Arizona’s attorney general filed criminal charges against prediction market Kalshi, accusing it of operating a gambling business without a license and offering illegal wagers on elections.
“Kalshi may brand itself as a ‘prediction market,’ but what it’s actually doing is running an illegal gambling operation and taking bets on Arizona elections, both of which violate Arizona law,” Attorney General Kris Mayes said in a statement on Tuesday.
While Arizona’s case is the first time criminal charges have been brought against the company, several other US states have alleged that Kalshi’s markets constitute illegal and unregulated sports betting.
“There’s clearly going to be a domino effect,” said Daniel Wallach, a lawyer who specializes in gaming law. “These are the first criminal charges filed against Kalshi anywhere in the US but they may not be the last.”

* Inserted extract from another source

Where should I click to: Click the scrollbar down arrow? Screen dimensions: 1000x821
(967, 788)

In a statement, Kalshi said: “Sadly, a state can file criminal charges on paper-thin arguments. States like Arizona want to individually regulate a nationwide financial exchange, and are trying every trick in the book to do it.”
Prediction market platforms such as Kalshi offer shares in binary outcomes, such as a certain team winning or losing a football match. Kalshi has argued that these contracts should continue to be regulated as derivatives by the federal Commodity Futures Trading Commission, enabling it to bypass states’ sports-gambling bans or regulations by arguing that its regulatory status under the CFTC preempts state-level laws.

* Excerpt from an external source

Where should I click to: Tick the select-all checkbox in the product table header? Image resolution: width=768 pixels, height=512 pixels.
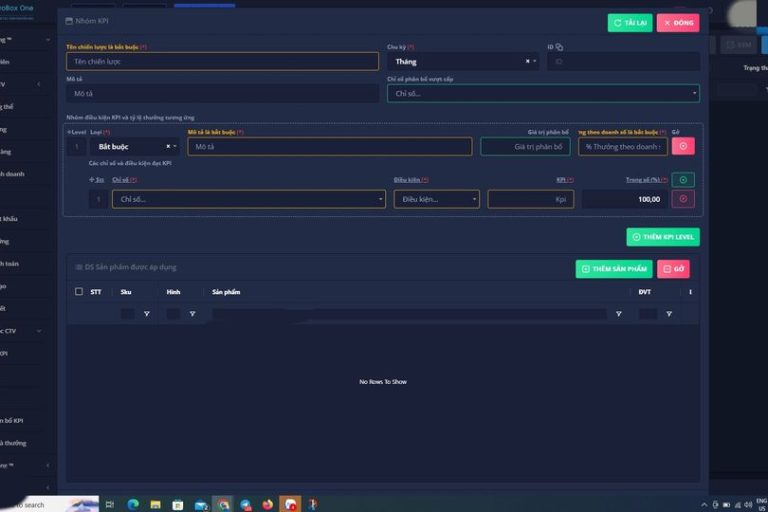pyautogui.click(x=79, y=292)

Arizona’s case focuses on betting contracts Kalshi offered on four separate elections, including the 2028 US presidential race and 2026 race for Arizona governor. Gambling on elections is illegal under Arizona state law.
But sports markets have become Kalshi’s central business. They account for about 90 percent of the site’s trading volume and collected fees. Trading on the platform’s Super Bowl markets last month topped $1 billion. Sports gambling generates annualized revenues of about $1.3 billion for Kalshi, according to an FT analysis.
Several states have sent Kalshi cease-and-desist letters, arguing essentially that it has been operating as an illegal sportsbook. Ordinarily sports betting is overseen by a state’s own regulators and taxed by the state.
In February, a judge in Massachusetts barred Kalshi from offering sports markets in that state on public health and safety grounds.
The latest charges come after Kalshi last week sued Arizona’s gaming regulator for an injunction against future enforcement action. Mayes, the attorney general, accused the company of “suing states rather than following their laws.”
Courts have so far taken various approaches to Kalshi’s attempts to seek injunctions against states’ current and future cease-and-desist orders. The decision over whether prediction market platforms should be subject to state gambling regulations is expected to ultimately fall to the US Supreme Court.